[Entries provided]:
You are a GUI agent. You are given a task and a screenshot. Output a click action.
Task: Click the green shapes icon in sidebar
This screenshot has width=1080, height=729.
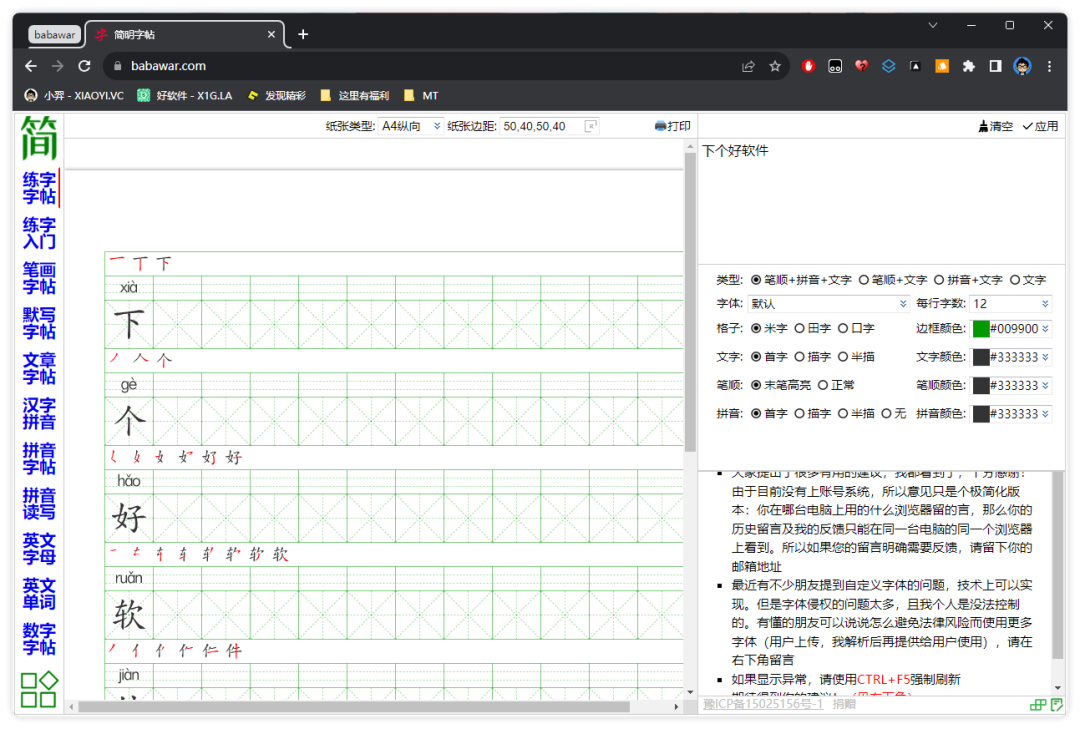(x=39, y=689)
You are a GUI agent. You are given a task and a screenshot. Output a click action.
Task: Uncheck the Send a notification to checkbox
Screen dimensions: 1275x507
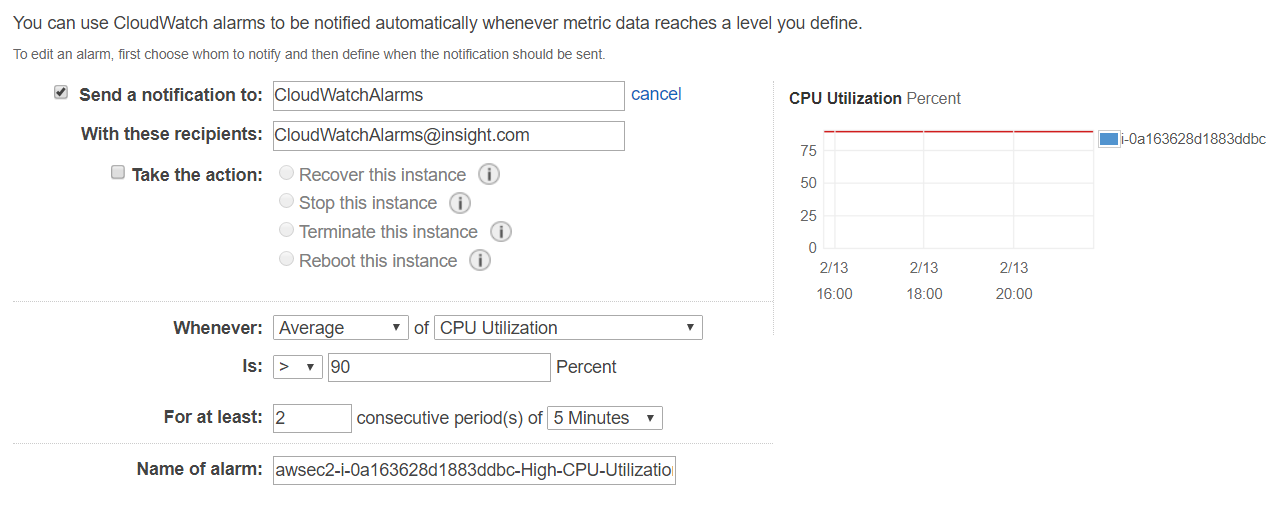61,93
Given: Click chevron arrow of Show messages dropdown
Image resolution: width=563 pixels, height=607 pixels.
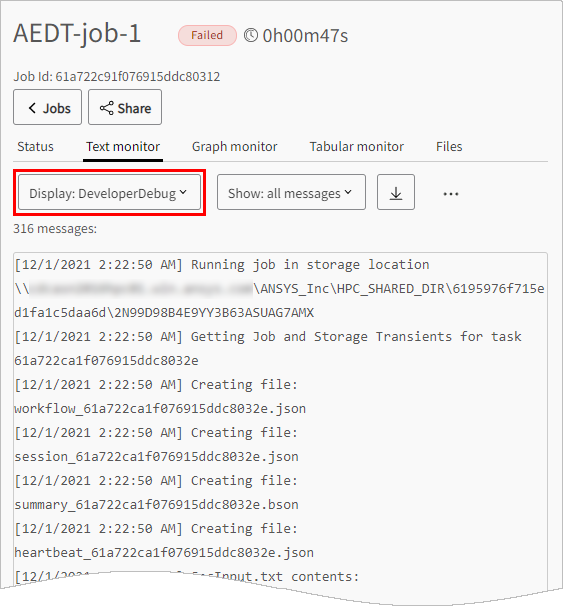Looking at the screenshot, I should 348,192.
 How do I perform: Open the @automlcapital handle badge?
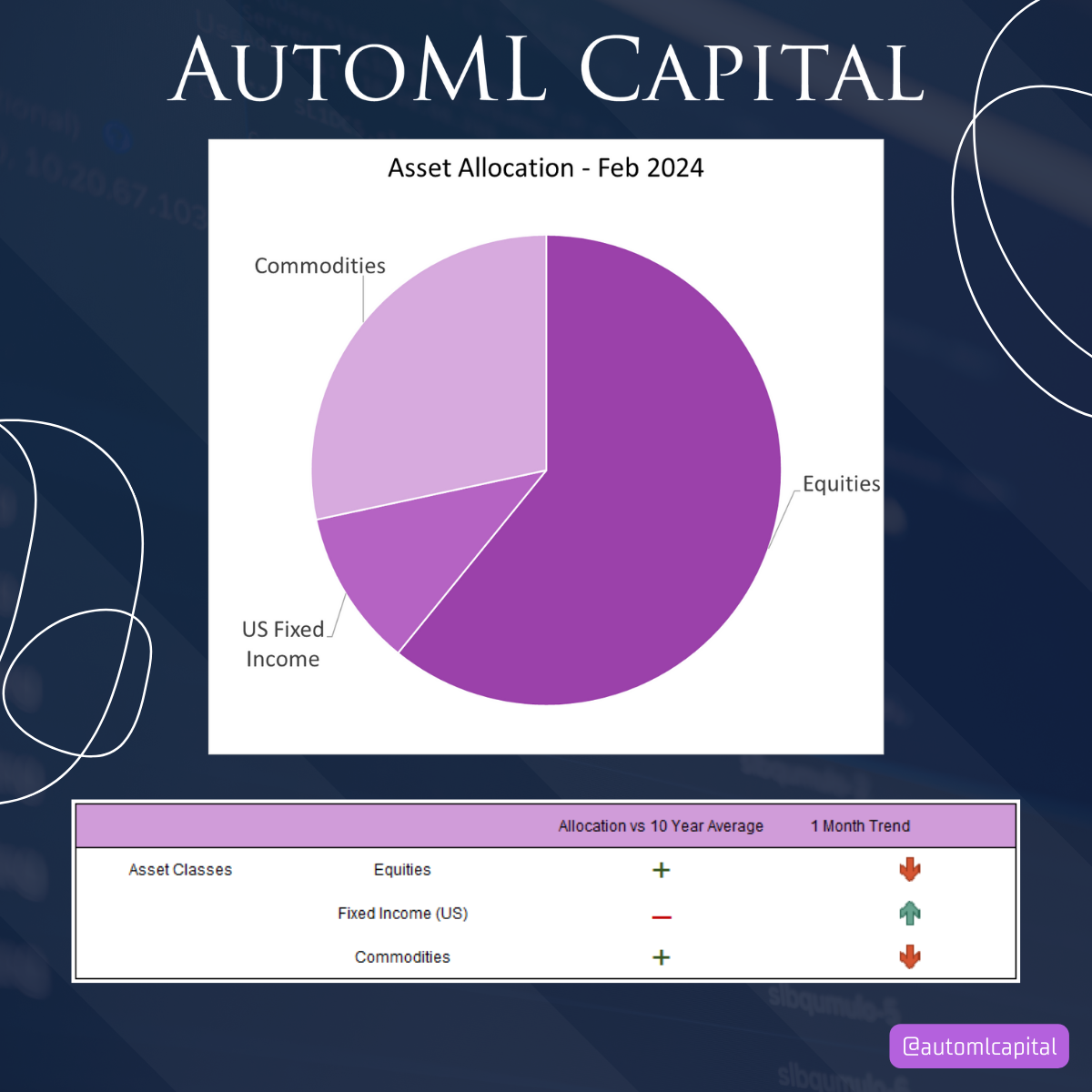point(979,1046)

[Aim of the exercise]:
Set the entries down again exactly. Do not include the images.

[Written reply]:
You are a GUI agent. You are given a task and a screenshot. Output a click action.
Task: Click the green shapes icon in sidebar
This screenshot has width=1080, height=729.
(x=39, y=689)
You are a GUI agent. You are given a task and a screenshot. Output a click action.
Task: Uncheck the Send a notification to checkbox
Screen dimensions: 1275x507
61,93
Given: Click chevron arrow of Show messages dropdown
Image resolution: width=563 pixels, height=607 pixels.
Looking at the screenshot, I should 348,192.
 How do I perform: Open the @automlcapital handle badge?
point(979,1046)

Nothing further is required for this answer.